Alguns destes desafios estão por certo implícitos ao conhecido relatório da ACT sobre os atropelos laborais praticados na PT por parte da Altice (sua detentora), designadamente de assédio moral, não atribuição de funções a trabalhadores, transferência de trabalhadores para outras empresas (que as organizações de trabalhadores classificam como forma disfarçada de promover despedimentos), incumprimento de contratos coletivos, etc. (veja-se o manifesto https://manifestoalticeblog.wordpress.com/). E desse relatório, inclusive, outros apelos se poderiam fazer. Tais como, instigar a ACT a assumir uma atitude mais ofensiva e a adotar posições mais comprometidas e sancionatórias da atividade das empresas, sem ter de aguardar pela via judicial. Ou estimular os sindicatos a um reforço das estratégias de colaboração associativa, bem como da informação e pedagogia contínuas a transmitir aos coletivos de trabalhadores (dessa e de outras empresas) e à opinião pública em geral.
Pela sua volatilidade, o mundo das empresas (mormente o universo das multinacionais) carece da vigilância apertada. E para suster práticas à margem da lei e reduzir os focos de assimetria entre capital e trabalho, ACT e sindicalismo são cruciais.

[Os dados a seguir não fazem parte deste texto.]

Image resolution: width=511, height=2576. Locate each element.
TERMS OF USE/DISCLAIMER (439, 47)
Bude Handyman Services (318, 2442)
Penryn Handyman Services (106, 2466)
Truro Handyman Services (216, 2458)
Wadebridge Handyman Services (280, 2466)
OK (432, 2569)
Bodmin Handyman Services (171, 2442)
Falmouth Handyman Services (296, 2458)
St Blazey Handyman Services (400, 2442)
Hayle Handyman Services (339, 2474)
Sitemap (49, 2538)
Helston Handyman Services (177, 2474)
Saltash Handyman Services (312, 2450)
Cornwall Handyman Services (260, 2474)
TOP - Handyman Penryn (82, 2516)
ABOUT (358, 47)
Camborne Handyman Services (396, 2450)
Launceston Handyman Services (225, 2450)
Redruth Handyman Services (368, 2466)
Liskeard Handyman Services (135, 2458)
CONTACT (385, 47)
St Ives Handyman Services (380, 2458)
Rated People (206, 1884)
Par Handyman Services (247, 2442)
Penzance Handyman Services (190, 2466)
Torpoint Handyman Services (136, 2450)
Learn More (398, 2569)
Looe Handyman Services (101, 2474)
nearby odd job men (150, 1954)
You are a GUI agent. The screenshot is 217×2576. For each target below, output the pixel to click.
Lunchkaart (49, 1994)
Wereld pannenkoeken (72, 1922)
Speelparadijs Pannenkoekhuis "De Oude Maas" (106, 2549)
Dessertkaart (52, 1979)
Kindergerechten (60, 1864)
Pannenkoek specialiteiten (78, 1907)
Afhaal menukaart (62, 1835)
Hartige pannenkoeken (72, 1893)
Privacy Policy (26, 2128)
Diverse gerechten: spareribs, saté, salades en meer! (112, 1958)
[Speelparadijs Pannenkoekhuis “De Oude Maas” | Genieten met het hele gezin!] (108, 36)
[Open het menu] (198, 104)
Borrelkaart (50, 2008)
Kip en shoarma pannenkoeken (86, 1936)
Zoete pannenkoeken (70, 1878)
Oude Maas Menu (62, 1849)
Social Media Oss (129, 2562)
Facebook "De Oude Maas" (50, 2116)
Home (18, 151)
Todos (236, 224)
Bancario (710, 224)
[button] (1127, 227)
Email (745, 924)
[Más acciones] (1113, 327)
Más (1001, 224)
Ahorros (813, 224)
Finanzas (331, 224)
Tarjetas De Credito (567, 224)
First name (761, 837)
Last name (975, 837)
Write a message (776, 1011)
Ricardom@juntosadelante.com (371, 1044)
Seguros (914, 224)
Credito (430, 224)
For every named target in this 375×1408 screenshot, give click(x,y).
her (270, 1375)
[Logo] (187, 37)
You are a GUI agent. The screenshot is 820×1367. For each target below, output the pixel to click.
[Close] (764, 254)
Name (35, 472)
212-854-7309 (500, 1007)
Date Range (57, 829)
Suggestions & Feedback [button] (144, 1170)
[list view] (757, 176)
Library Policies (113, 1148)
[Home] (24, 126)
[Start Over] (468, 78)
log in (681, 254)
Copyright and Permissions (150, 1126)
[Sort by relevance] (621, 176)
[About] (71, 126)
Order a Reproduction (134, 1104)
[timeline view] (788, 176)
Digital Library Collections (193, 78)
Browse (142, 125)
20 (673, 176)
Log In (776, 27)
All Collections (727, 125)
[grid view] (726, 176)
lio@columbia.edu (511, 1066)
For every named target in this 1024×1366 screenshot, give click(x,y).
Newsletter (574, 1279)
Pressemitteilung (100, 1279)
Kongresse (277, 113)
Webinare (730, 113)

Mas para combaterem os atropelos aos direitos humanos do trabalho vindos “de fora”, precisam, também eles, de olhar “para dentro”, encarando de frente e com outra regularidade alguns dos desafios aqui propostos. No fundo, como no caso da tragédia dos incêndios, espera-se do Governo e das organizações da sociedade um permanente exercício de autorreflexividade.